## Exercise directions
Output each of the entries exactly, skipping every picture they contain.

## Source data
"""

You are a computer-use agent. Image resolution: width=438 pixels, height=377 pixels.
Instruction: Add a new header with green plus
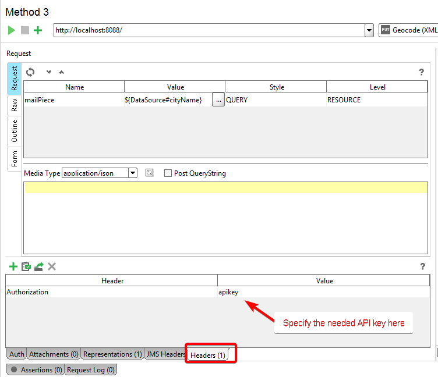click(13, 266)
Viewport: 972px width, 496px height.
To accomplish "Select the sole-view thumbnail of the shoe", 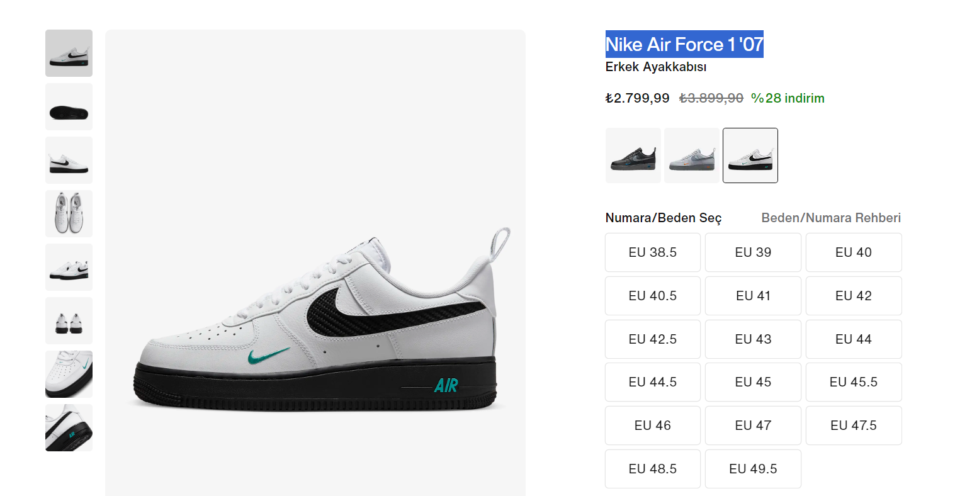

"""

## Answer space
You are a computer-use agent. Image resolution: width=438 pixels, height=377 pixels.
Instruction: Add a new header with green plus
click(13, 266)
Viewport: 972px width, 496px height.
To accomplish "Select the sole-view thumbnail of the shoe", 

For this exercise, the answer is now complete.